- Given request
Pull out every line of the data below that contains the string "column". Case matters.

- The input
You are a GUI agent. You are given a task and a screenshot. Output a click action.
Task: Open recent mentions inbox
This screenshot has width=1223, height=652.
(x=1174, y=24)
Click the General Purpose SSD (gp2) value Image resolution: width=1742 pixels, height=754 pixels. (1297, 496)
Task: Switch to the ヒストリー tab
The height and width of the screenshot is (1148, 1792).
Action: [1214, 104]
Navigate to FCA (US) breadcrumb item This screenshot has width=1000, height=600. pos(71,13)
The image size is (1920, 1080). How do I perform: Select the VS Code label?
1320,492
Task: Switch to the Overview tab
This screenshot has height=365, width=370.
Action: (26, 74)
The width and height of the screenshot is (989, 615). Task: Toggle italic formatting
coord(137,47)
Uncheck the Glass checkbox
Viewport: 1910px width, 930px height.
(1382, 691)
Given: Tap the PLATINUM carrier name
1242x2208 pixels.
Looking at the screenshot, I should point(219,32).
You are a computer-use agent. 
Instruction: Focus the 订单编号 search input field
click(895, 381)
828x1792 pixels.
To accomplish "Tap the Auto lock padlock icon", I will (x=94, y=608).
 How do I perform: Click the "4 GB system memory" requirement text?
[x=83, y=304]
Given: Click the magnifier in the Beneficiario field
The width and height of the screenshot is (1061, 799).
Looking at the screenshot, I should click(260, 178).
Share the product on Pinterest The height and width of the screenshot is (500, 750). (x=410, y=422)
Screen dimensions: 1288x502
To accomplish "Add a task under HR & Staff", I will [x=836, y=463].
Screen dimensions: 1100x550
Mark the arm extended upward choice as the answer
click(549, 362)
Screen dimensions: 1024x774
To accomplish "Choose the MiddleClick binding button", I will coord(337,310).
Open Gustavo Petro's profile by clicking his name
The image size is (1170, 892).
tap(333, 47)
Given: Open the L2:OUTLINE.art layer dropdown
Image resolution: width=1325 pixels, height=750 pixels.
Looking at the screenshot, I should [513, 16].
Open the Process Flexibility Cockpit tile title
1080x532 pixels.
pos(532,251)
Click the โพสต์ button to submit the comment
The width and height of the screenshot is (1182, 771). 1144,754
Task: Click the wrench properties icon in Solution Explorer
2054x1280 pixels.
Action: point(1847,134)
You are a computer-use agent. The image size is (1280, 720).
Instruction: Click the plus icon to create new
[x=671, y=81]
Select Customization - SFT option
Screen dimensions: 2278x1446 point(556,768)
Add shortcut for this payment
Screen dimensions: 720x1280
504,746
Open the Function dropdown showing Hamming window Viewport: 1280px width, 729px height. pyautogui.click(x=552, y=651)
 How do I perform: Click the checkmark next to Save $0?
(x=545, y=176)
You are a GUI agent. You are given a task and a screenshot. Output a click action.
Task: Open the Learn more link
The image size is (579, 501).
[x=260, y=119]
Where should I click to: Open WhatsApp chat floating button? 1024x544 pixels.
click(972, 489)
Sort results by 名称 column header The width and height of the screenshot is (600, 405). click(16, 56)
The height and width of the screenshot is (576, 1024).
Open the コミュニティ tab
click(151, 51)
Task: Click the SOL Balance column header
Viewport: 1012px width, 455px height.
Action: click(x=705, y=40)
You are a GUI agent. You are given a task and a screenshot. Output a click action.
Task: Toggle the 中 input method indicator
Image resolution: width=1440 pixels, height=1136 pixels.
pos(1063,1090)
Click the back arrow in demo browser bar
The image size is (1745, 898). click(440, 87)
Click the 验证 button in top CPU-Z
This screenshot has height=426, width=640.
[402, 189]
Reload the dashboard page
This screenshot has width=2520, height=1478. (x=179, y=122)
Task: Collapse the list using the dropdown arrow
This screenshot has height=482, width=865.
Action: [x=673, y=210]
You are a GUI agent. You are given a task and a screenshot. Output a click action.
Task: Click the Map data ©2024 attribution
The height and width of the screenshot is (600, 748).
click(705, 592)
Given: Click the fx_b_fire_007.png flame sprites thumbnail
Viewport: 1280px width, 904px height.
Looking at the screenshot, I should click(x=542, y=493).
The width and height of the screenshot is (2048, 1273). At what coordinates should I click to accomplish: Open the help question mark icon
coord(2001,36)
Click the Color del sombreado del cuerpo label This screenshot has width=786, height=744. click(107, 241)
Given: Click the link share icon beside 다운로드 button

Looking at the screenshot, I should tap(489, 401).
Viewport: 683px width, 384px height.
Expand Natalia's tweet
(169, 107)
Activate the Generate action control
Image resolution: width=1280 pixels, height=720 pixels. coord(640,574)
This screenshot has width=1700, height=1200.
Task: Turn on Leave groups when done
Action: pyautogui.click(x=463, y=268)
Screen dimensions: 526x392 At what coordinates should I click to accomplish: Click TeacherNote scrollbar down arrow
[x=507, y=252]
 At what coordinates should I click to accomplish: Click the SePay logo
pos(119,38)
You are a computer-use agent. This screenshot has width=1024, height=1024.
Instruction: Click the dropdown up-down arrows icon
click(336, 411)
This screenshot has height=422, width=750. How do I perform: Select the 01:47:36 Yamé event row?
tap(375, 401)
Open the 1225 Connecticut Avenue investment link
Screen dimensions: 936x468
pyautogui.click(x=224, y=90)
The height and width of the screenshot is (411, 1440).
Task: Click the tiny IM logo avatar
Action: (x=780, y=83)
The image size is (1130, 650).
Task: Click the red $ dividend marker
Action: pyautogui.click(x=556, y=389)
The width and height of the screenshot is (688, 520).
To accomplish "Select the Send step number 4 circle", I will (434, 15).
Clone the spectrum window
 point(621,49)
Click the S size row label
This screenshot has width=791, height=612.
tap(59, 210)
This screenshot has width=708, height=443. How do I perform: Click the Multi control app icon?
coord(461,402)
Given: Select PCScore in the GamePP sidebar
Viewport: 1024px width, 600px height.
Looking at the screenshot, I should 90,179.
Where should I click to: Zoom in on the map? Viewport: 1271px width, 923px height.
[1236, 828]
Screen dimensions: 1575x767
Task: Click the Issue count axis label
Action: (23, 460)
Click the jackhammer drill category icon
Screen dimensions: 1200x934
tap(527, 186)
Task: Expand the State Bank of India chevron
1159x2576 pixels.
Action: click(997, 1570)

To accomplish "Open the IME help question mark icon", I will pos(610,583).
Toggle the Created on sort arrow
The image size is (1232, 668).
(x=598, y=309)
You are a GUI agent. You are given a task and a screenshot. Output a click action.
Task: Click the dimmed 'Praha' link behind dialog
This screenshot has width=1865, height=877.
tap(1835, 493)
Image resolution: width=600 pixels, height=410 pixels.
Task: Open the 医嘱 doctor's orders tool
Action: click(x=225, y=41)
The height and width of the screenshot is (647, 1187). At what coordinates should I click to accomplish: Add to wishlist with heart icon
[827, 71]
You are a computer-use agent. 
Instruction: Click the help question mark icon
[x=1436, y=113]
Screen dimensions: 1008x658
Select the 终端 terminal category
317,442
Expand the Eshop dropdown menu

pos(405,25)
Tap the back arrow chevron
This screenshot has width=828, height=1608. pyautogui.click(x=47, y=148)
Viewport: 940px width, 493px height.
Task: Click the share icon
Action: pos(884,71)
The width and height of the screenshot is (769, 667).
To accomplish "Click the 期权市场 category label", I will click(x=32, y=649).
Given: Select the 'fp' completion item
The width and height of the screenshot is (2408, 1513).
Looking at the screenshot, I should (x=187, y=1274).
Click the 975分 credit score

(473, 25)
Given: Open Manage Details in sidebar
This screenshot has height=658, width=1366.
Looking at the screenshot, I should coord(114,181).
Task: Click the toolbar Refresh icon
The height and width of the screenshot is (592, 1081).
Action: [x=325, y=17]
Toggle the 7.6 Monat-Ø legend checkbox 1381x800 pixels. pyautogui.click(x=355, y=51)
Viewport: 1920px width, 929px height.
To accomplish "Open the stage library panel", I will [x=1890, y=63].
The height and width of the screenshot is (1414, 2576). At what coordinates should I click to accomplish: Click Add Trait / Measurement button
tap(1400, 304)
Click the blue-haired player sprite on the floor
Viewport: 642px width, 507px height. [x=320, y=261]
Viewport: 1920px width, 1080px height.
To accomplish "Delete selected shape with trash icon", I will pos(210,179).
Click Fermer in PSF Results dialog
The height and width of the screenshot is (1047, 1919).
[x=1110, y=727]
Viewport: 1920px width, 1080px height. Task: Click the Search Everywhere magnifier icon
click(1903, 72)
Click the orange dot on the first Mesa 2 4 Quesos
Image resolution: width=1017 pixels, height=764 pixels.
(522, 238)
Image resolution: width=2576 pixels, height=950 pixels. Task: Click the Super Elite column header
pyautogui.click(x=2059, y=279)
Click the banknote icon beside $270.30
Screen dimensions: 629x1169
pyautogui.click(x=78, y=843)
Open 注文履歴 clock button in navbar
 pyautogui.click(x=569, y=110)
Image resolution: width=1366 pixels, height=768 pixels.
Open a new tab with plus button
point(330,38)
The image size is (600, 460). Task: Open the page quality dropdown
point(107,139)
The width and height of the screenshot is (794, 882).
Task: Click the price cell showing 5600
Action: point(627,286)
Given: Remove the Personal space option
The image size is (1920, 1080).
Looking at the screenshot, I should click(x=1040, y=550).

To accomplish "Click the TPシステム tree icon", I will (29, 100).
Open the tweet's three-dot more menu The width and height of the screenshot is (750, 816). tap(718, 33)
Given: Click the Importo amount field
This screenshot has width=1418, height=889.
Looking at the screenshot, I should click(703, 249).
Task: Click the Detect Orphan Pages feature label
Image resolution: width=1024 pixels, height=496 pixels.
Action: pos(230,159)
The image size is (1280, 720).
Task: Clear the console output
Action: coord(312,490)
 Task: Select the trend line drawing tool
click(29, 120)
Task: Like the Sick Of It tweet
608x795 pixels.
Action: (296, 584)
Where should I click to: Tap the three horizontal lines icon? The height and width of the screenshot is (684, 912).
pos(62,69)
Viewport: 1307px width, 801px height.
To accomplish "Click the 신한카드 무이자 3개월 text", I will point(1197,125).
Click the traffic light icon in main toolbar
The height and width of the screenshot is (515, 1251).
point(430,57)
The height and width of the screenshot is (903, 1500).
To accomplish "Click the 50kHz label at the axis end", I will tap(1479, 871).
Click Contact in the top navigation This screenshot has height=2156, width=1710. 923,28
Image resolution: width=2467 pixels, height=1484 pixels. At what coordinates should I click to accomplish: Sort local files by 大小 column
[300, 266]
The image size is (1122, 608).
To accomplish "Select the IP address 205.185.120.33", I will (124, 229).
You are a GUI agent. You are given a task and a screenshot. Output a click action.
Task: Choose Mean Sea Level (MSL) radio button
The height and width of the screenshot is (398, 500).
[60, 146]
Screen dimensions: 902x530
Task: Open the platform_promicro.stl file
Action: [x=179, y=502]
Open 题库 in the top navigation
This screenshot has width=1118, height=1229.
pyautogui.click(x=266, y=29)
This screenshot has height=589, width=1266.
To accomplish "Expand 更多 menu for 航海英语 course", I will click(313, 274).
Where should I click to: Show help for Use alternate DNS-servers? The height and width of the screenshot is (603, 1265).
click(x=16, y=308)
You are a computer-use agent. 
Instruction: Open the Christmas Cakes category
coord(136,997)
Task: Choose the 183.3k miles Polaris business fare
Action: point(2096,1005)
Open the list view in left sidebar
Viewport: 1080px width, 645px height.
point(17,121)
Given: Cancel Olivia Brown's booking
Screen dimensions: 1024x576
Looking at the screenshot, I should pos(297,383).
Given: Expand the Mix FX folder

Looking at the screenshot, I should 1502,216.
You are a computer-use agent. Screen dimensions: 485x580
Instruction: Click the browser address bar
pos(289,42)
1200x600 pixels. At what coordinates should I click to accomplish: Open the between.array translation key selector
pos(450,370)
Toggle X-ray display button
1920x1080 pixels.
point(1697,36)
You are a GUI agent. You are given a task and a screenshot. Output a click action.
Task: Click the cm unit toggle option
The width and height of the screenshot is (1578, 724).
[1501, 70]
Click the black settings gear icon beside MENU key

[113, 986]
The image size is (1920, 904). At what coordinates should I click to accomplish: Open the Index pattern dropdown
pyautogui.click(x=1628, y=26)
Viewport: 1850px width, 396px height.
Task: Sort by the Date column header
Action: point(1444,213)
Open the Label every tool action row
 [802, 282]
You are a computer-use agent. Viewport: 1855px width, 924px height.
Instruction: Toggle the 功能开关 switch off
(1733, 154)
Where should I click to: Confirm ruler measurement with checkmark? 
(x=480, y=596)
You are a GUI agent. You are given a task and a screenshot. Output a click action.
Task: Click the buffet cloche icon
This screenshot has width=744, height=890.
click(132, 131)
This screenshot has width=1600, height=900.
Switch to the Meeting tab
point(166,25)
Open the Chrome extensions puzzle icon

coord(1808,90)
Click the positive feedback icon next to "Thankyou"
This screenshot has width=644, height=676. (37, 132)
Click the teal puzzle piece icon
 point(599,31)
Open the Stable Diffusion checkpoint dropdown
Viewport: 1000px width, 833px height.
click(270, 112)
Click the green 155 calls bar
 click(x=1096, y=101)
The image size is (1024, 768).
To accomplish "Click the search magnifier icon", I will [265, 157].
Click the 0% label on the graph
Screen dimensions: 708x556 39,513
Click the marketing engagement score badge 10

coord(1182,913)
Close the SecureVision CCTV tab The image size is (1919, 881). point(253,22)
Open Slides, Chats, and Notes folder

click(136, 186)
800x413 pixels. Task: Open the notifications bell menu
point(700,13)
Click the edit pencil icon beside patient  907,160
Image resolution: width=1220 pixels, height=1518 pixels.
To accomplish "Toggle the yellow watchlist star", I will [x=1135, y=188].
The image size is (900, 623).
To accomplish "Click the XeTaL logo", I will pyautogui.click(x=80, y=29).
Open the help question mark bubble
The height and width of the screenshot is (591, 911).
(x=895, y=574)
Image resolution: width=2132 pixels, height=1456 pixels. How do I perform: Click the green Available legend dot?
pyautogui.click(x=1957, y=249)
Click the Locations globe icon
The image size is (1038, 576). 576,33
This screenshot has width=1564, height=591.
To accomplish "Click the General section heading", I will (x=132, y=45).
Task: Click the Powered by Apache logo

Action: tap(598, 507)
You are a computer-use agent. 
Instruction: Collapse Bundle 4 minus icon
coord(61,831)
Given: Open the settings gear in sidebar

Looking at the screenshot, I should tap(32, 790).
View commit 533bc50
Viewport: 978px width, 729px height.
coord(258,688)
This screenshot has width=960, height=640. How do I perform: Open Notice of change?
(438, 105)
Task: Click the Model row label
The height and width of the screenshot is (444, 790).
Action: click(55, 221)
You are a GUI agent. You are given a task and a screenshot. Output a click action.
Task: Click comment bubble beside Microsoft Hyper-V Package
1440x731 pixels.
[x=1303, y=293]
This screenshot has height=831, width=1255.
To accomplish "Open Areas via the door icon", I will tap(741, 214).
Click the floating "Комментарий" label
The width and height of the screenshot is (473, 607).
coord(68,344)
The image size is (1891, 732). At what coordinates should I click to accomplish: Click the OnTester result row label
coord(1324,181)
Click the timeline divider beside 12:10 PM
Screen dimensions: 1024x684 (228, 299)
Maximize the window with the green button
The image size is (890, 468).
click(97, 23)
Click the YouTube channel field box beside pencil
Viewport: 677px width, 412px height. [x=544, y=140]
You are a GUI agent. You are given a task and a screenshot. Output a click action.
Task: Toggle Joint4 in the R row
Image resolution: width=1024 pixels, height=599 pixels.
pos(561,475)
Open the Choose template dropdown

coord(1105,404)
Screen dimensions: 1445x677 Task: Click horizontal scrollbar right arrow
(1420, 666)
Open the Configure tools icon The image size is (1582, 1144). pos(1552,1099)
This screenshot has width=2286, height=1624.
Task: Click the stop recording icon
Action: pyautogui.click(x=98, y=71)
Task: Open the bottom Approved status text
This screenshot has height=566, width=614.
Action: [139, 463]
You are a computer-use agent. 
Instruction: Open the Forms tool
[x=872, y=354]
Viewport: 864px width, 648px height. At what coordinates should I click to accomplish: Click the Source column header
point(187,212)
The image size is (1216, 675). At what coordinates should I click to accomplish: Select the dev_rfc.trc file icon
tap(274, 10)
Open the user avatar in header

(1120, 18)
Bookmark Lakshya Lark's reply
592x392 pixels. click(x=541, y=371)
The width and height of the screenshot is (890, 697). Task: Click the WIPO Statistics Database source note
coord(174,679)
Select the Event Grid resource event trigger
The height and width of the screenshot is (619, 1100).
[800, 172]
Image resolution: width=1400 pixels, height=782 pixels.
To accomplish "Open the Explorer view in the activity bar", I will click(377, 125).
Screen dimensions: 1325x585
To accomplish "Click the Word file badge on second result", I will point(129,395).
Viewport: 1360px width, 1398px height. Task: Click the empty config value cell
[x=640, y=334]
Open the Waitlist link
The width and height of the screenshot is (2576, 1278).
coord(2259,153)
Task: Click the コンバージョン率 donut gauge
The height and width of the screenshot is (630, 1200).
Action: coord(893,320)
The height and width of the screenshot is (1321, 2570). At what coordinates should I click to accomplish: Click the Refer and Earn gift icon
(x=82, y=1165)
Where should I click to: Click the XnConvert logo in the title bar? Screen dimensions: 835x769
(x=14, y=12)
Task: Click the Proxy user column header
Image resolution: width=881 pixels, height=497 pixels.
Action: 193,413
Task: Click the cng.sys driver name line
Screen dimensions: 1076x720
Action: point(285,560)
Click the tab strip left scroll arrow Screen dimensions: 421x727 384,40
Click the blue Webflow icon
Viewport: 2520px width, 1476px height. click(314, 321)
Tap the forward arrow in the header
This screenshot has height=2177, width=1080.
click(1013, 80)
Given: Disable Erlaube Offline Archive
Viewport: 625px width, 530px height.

- Written answer
Sort results by 名称 column header The width and height of the screenshot is (600, 405). click(16, 56)
Task: Click the SOL Balance column header
Image resolution: width=2576 pixels, height=950 pixels. Task: Click the Super Elite column header
Image resolution: width=2467 pixels, height=1484 pixels. At what coordinates should I click to accomplish: Sort local files by 大小 column
Task: Sort by the Date column header
Viewport: 864px width, 648px height. At what coordinates should I click to accomplish: Click the Source column header
Task: Click the Proxy user column header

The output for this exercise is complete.